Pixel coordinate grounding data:

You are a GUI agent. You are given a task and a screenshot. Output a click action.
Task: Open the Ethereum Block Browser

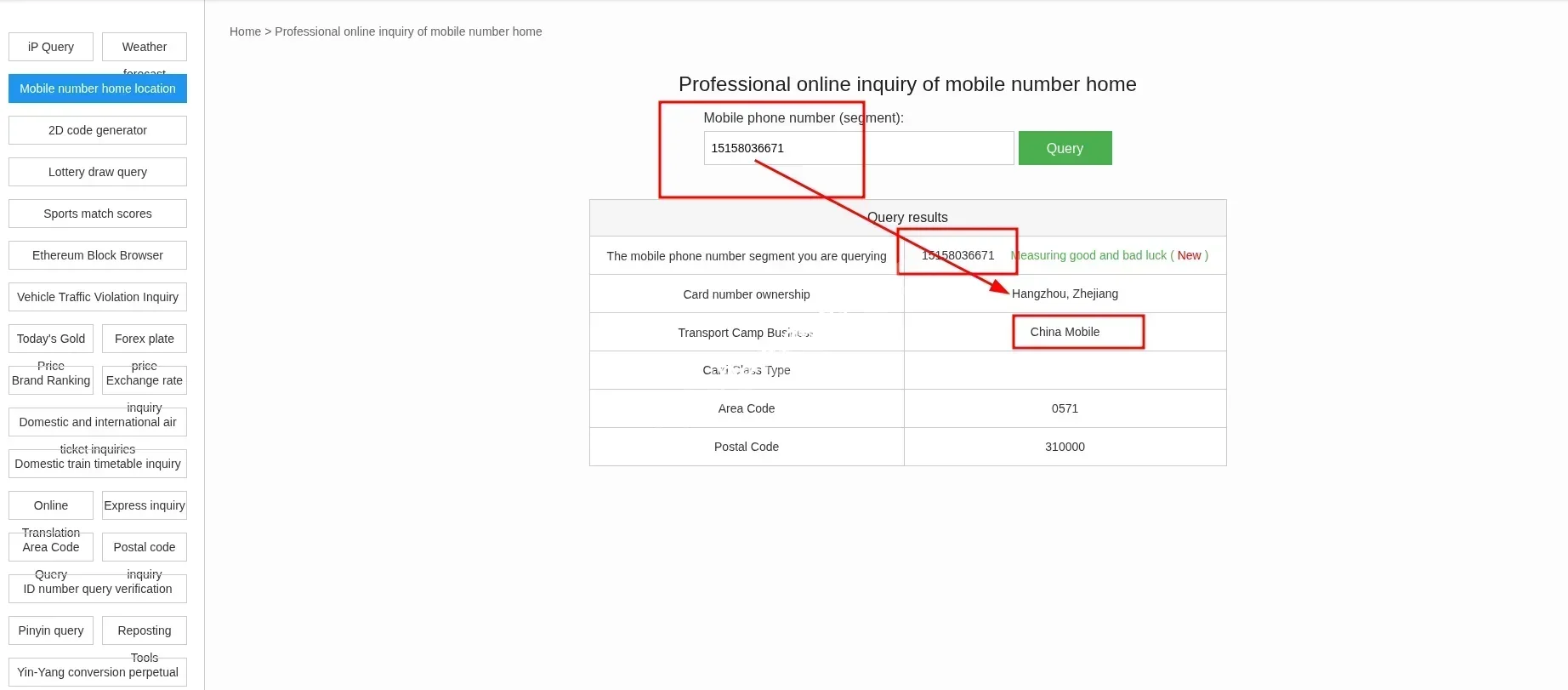pos(98,255)

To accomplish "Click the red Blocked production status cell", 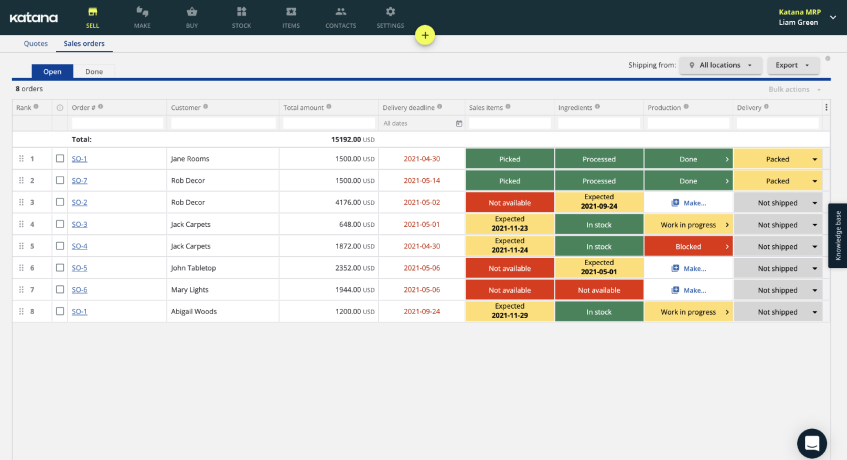I will pos(688,246).
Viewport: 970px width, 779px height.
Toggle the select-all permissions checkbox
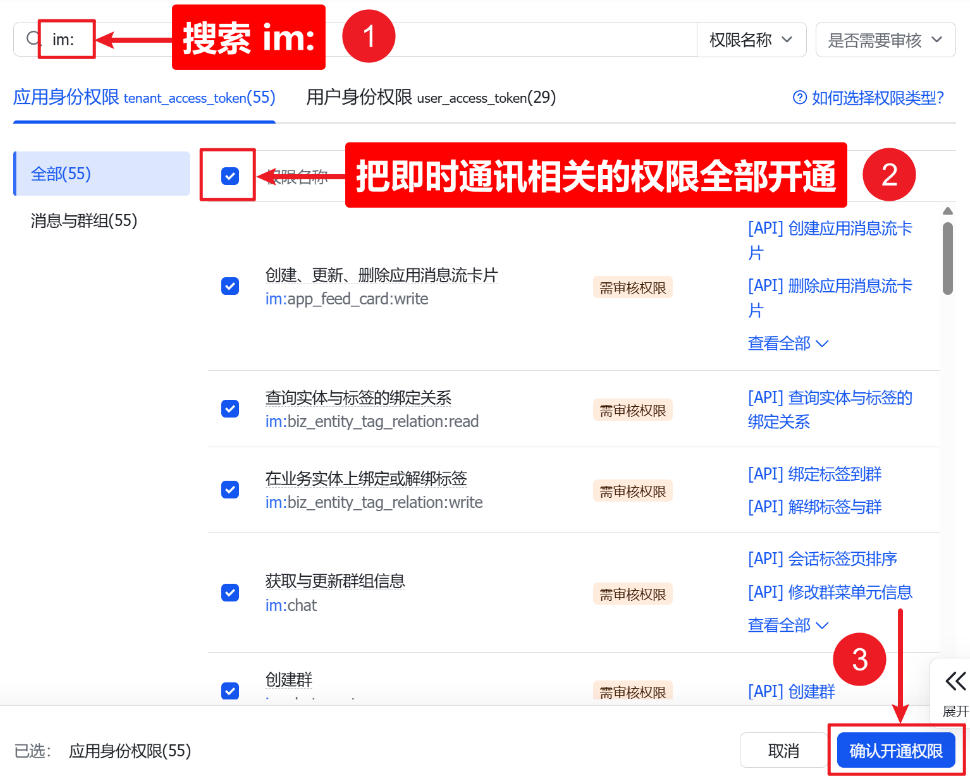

• [Task description]: Would you write out exactly the lines of the data from the one holding "Viewport: 970px width, 779px height." to the final line, both included, with pictures left out?

• [Response for this exercise]:
Viewport: 970px width, 779px height.
Toggle the select-all permissions checkbox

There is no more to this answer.